• [TASK DIRECTIONS]
Go through the data below and gather each line containing "dimensions".

(Collected data entries)
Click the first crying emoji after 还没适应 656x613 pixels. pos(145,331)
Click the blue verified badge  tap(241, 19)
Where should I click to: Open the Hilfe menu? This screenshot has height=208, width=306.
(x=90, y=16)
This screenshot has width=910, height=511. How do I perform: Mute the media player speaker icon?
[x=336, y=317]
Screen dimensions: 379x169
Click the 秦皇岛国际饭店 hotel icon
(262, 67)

--

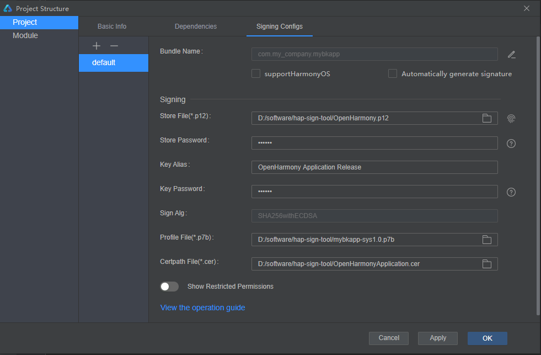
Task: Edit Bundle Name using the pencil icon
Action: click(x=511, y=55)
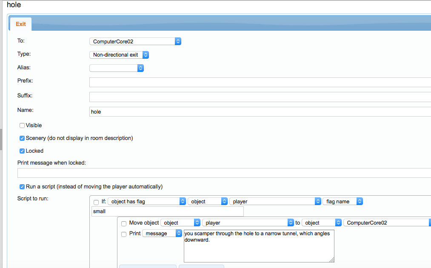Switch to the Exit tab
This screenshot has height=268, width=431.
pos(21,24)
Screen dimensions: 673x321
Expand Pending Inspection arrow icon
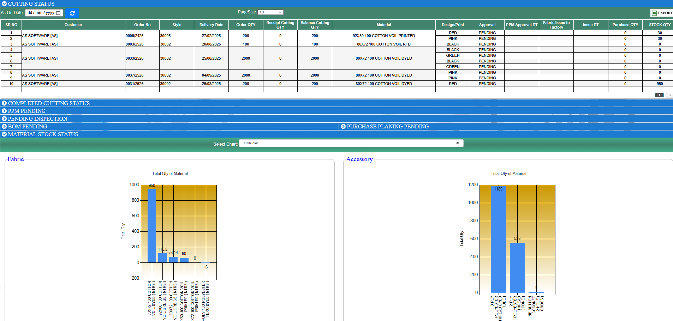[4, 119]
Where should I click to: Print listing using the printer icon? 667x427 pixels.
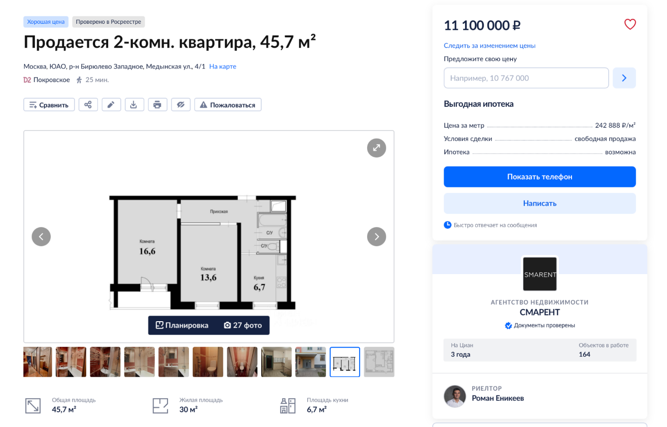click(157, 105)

• [RESPONSE]
Screen dimensions: 379x169
Screen dimensions: 673x321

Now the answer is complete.